=Morality of the Greek Mythology.=—The greater part of their gods were conceived by the Greeks as violent, sanguinary, deceitful, dissolute. They ascribed to them scandalous adventures or dishonest acts. Hermes was notorious for his thieving, Aphrodite for her coquetry, Ares for his ferocity. All were so vain as to persecute those who neglected to offer sacrifices to them. Niobe had seen all her children pierced with arrows by Apollo because she herself had boasted of her numerous family. The gods were so jealous that they could not endure seeing a man thoroughly happy; prosperity for the Greeks was the greatest of dangers, for it never failed to draw the anger of the gods, and this anger became a goddess (Nemesis) about whom were told such anecdotes as the following: Once Polycrates of Samos, become very powerful, feared the jealousy of the gods; and so a ring of gold which he still retained was cast into the sea that his good fortune might not be unmixed with evil. Some time after, a fisherman brought to Polycrates an enormous fish and in its belly was found the ring. This was a certain presage of evil. Polycrates was besieged in his city, taken, and crucified. The gods punished him for his good fortune.

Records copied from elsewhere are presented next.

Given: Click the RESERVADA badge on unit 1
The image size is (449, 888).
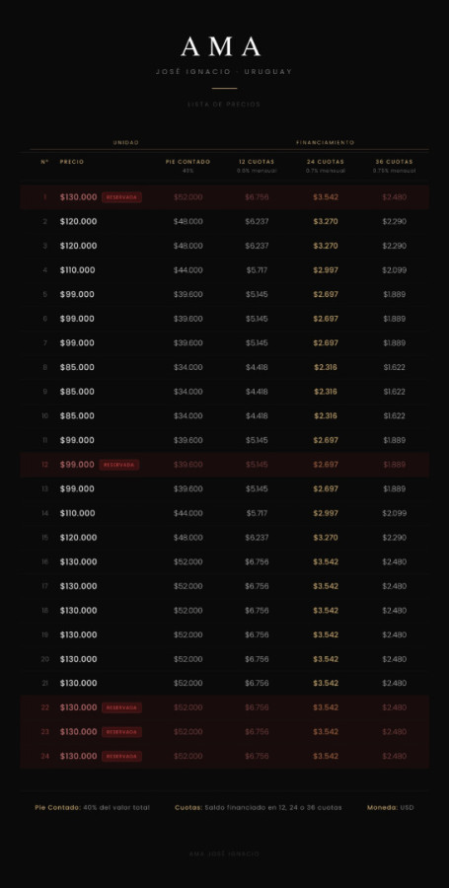Looking at the screenshot, I should pyautogui.click(x=121, y=197).
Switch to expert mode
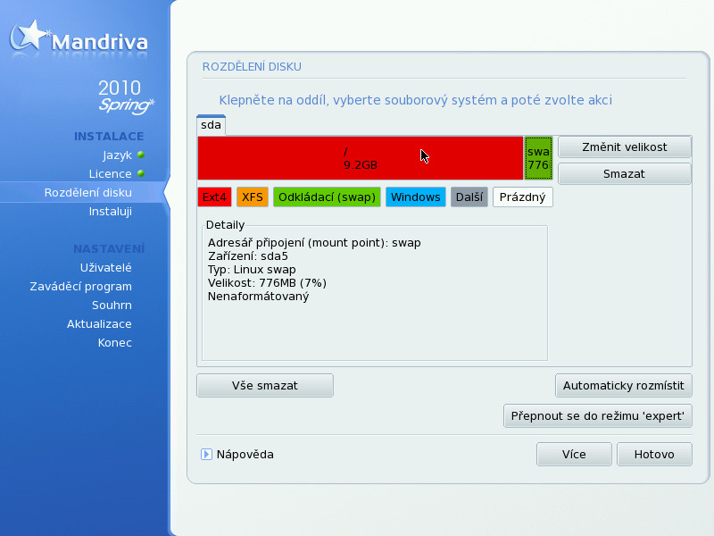The width and height of the screenshot is (714, 536). pos(597,415)
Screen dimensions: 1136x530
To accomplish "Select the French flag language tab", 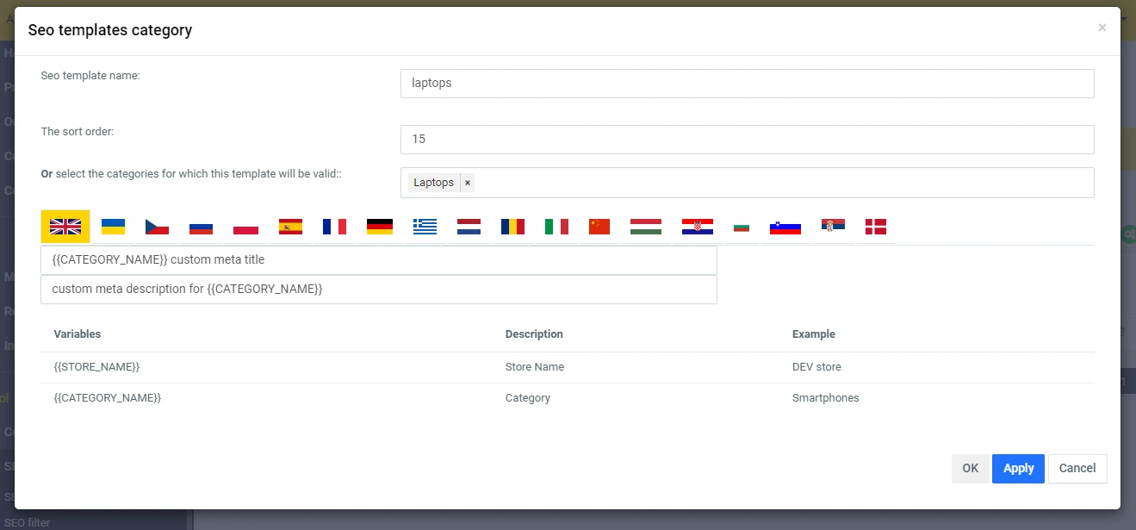I will coord(334,227).
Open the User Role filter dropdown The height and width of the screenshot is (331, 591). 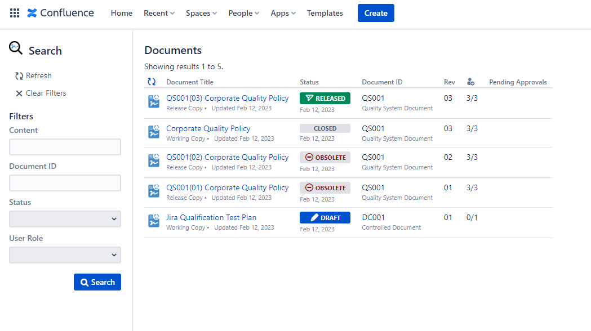pos(65,255)
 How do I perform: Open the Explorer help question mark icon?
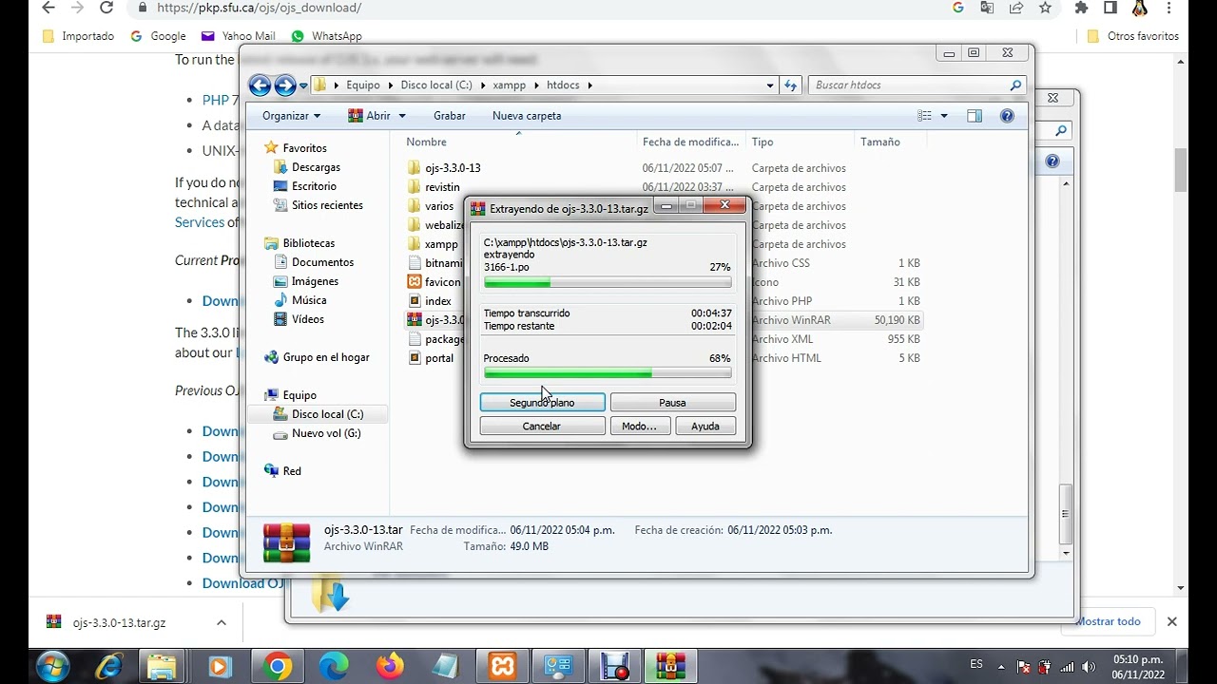(1007, 116)
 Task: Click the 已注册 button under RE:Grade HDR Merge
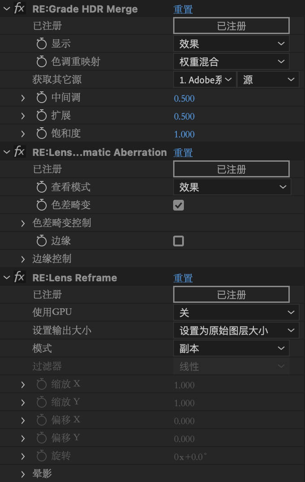[x=231, y=26]
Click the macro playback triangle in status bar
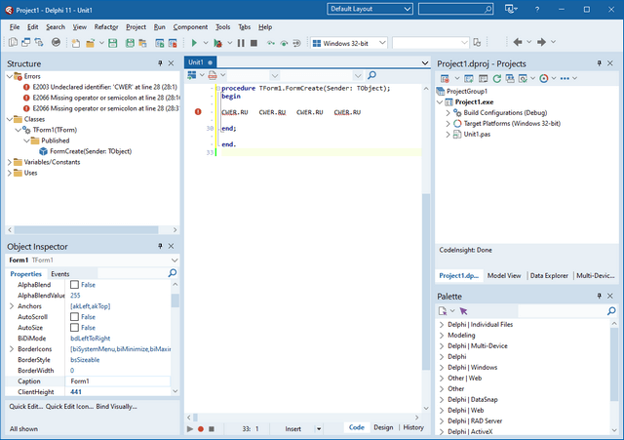Screen dimensions: 624x440 (190, 428)
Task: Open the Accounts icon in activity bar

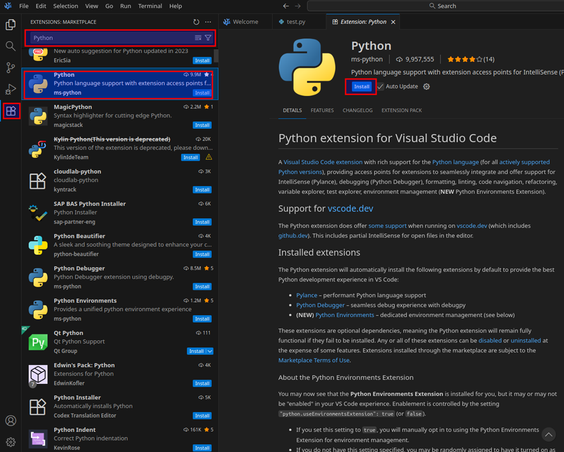Action: [x=10, y=421]
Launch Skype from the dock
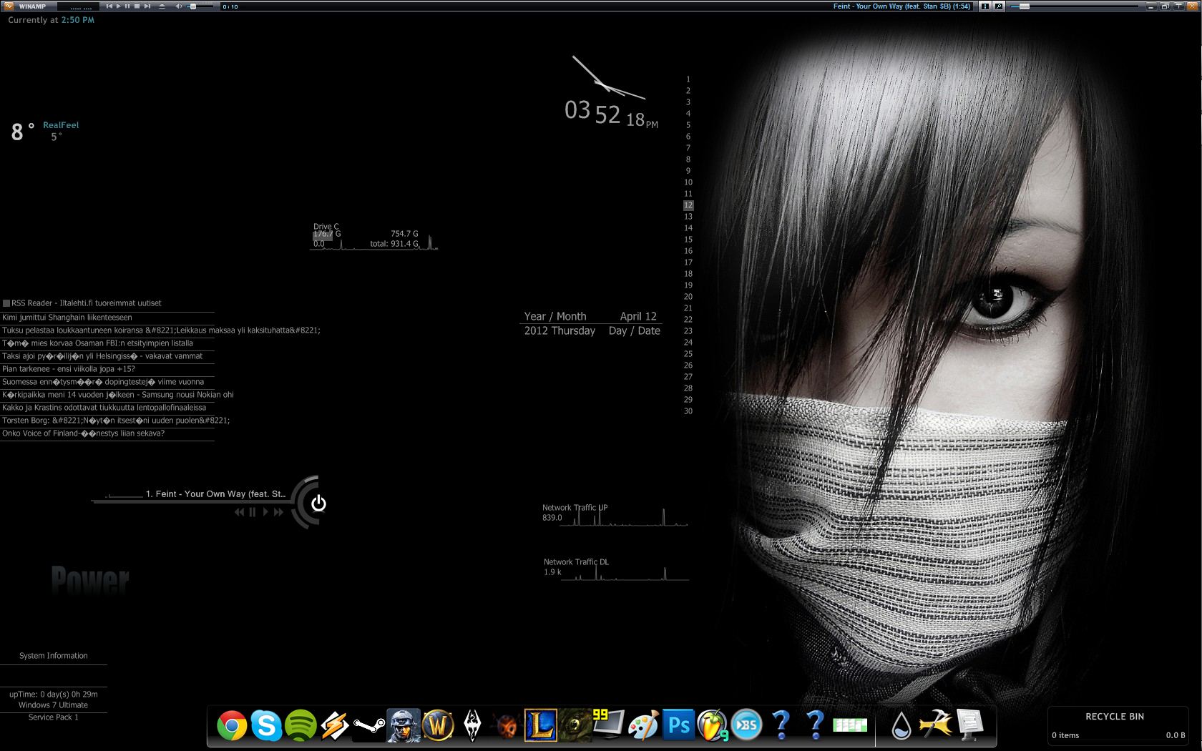Viewport: 1202px width, 751px height. coord(266,726)
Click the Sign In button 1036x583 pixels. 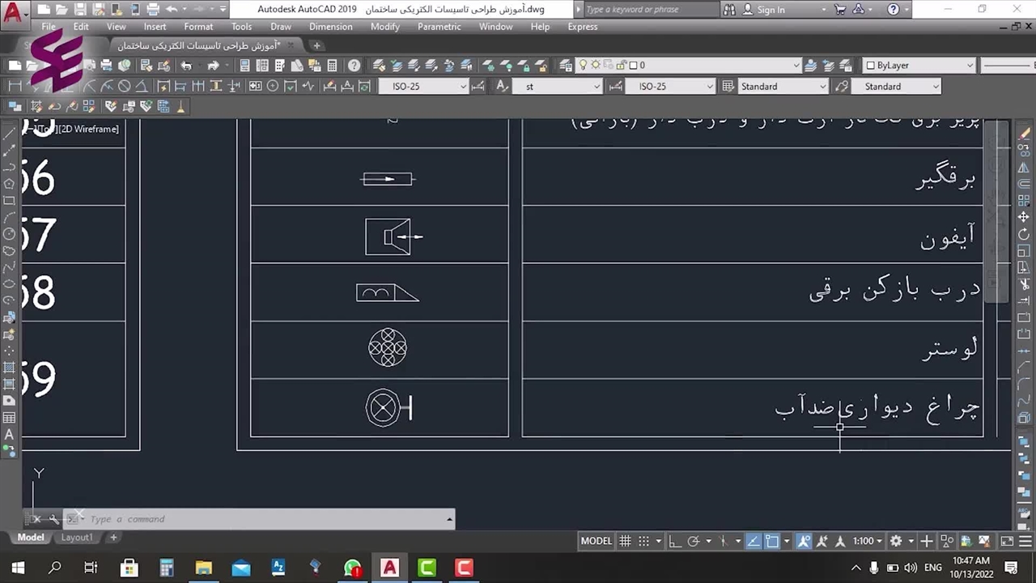[771, 10]

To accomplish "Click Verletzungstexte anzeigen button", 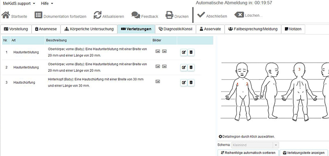I will [x=304, y=153].
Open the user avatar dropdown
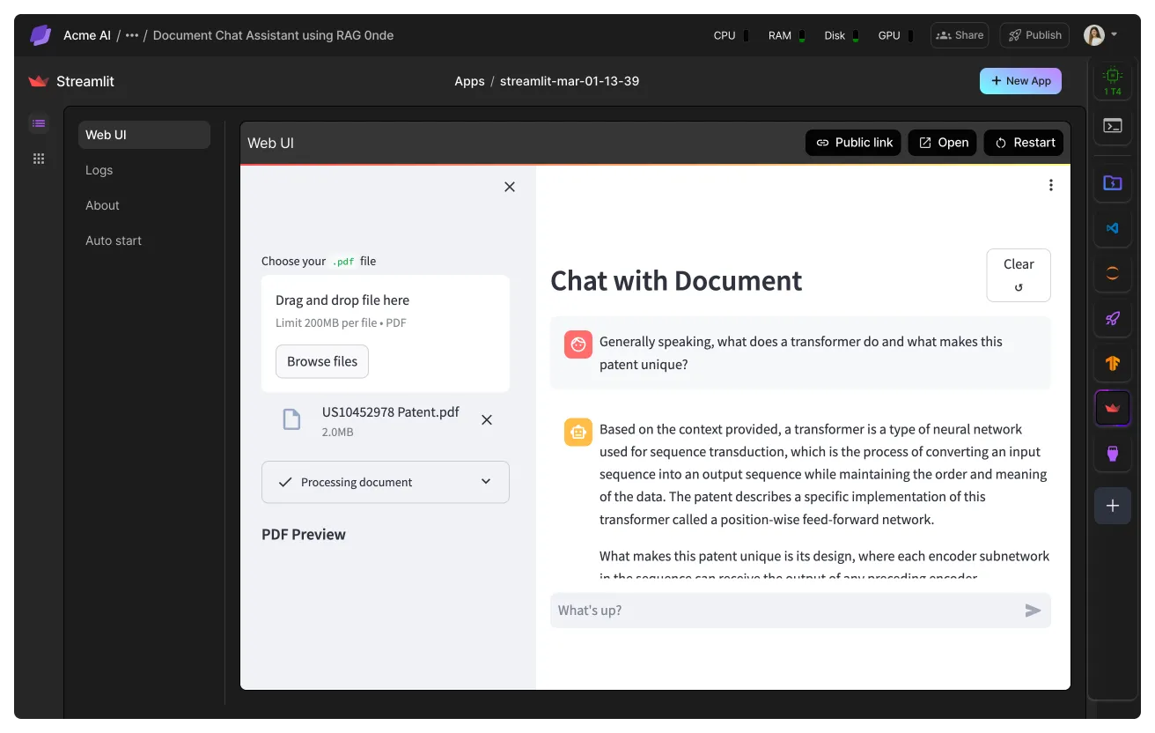1155x733 pixels. pos(1100,35)
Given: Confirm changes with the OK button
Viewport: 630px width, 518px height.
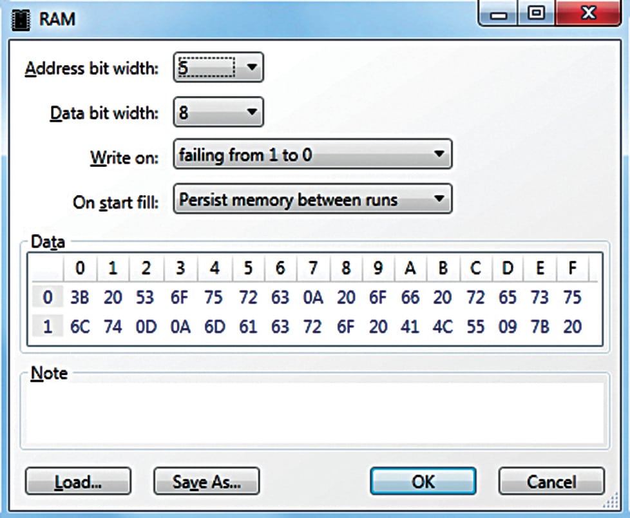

Greek mythology was immoral in that the gods gave bad examples to men. The Greek philosophers were already saying this and were inveighing against the poets who had published these stories. A disciple of Pythagoras affirmed that his master, descending to hell, had seen the soul of Homer hanging to a tree and that of Hesiod bound to a column to punish them for calumniating the gods. “Homer and Hesiod,” Said Xenophanes, “attribute to the gods all the acts which among men are culpable and shameful; there is but one god who neither in body nor in soul resembles men.” And he added this profound remark: “If oxen and lions had hands and could manipulate like men, they would have made gods with bodies similar to their own, horses would have framed gods with horses’ bodies, and cattle with cattle’s.... Men think that the gods have their feelings, their voice, and their body.” Xenophanes was right; the primitive Greeks had created their gods in their own image. As they were then sanguinary, dissolute, jealous, and vain, their gods were the same. Later, as the people became better, their descendants were shocked with all these vices; but the history and the character of the gods were fixed by the ancient traditions, and later generations, without daring to change them, had received the gross and dishonest gods of their ancestors.
THE HEROES
=The Hero.=—The hero in Greece is a man who has become illustrious, and after death a mighty spirit—not a god, but a demi-god. The heroes do not live on Olympus in the heaven of the gods, they do not direct the life of the world. And yet they, too, possess a power higher than that of any human, and this permits them to aid their friends and destroy their enemies. For this reason the Greeks rendered them worship as to the gods and implored their protection. There was not a city, not a tribe, not a family but had its hero, a protecting spirit which it adored.